The personal seat of Patrul Rinpoche Orgyen Jigme Chökyi Wangpo—the magical display of the wisdom of the three secrets of all the victorious Ones and the three buddha families inseparable— is Gekong Monastery, which is the manifest result of the infallible truth of interdependent origination: the timely ripening of his perfect wish of bodhicitta to benefit the Teachings and sentient beings and the power of the devotion, virtue, karma and aspirations of his disciples. With the wish to perform, on numerous occasions, the guru practice of the Gathering of Vidyādharas on the tenth-day, or the great accomplishment practice (drupchen) of the vase filled with substances that liberates on taste, as a  maṇḍala offering of feast gatherings, here at this monastery, I composed this. It was completed on the second day of the auspicious day when the Budhha was born with his major and minor marks,[11] in the Fire-Dragon year’s[12] fourth month, the propitious time when our supreme teacher and lord of sages manifested complete enlightenment, at the retreat place of Karchung, the main seat of Patrul Rinpoche, which is inseparable in essence from the sacred place of glorious Chimpu. It was composed by the lazy vagabond named Samanta Śrī or Samanta Dharmakīrti,[13] at the outer entrance of the retreat. May this benefit the teachings and beings and bring virtue and auspiciousness throughout all times and directions! Sarva maṅgalam!

[1] Rogza Sönam Palge (rog bza’ bsod nams dpal dge, probably 1800–1884). See https://www.lotsawahouse.org/tibetan-masters/dodrupchen-III/sonam-palge-praise

[2] Gekong Monastery. See https://www.rigpawiki.org/index.php?title=Gekong_Monastery .

[3] The Fifth Dzogchen Rinpoche, Thupten Chökyi Dorje (1872–1935). See https://treasuryoflives.org/biographies/view/Dzogchen-Drubwang-05-Tubten-Chokyi-Dorje/9646 .

[4] Probably A Precious Casket: A Framework for Accomplishment, from the Ocean-like Gathering of Awesome Ones.

[5] Probably Clarifying the Essential Meaning: Basic Principles of Empowerment.
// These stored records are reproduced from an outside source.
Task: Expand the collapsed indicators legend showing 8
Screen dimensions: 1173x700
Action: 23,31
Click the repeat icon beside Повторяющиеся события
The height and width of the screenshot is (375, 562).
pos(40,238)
[6] Jigme Lingpa’s Gyüluk Phurba.

[7] Jigme Lingpa also gave instructions regarding the building of Kilung monastery. See https://treasuryoflives.org/biographies/view/Jigme-Ngotsar/4622

[8] Dzogchen monastery.

[9] The investiture is the ceremony where, on the first day of the drupchen, everyone is assigned their roles, from the vajra master down to the vajra sweeper.

[10] Kagye Deshek Düpa.

[11] This refers to the 15th day of the lunar calendar. Sometimes in the Tibetan calendar, days are doubled, and so the ‘second day’ here refers to the second 15th day.

[12] This must be the year 1916.

[13] These are the Sanskrit translations of the author's names, Kunzang Palden and Kunzang Chökyi Drakpa.